Egypt­ian For­eign Min­is­ter Sameh Shukri’s July 10th visit to Israel and meet­ing with Israeli PM Netanyahu was the first such trip in nine years.   In Israel, Shukri’s visit was greeted as reflec­tive of warm­ing rela­tions between Jerusalem and Cairo who signed a peace agree­ment in 1979.   For some in Egypt, the visit sparked protest against this act of normalization.

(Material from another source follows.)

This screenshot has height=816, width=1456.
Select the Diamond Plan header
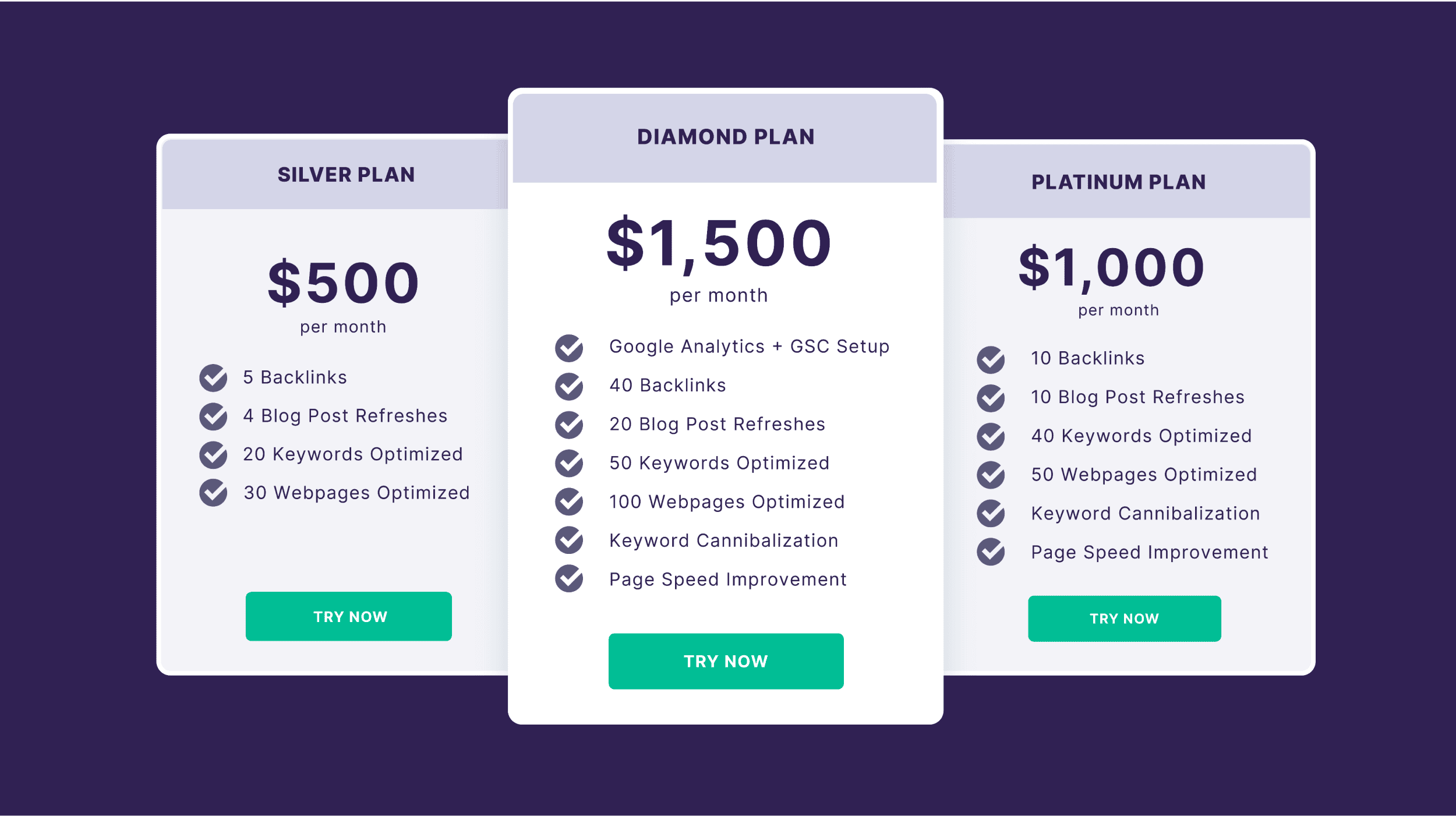[x=726, y=136]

Accord­ing to reports in Arab media, Egypt­ian jour­nal­ists burned Israeli flags on Wednes­day (July 13) on the foot­steps of the Syn­di­cate of Jour­nal­ists build­ing in Cairo, shout­ing anti-Israel slo­gans. A video of the demon­stra­tion posted on YouTube by Egypt’s Al-Masrawi news­pa­per shows a group of pro­test­ers stand­ing around an Israeli flag, hold­ing addi­tional Israeli flags marked with an X. The per­son in the mid­dle is say­ing “We came today to burn this despi­ca­ble flag, the flag of the apes and pigs. We’ll also burn the pic­tures of the one called “the Prime Min­is­ter of the Zion­ists” and that of Egypt­ian For­eign Min­is­ter Sameh Shukri”. The video goes on to show them shout­ing together “We’ve been repeat­ing it gen­er­a­tion after gen­er­a­tion – we’ll treat you as enemy, Israel.”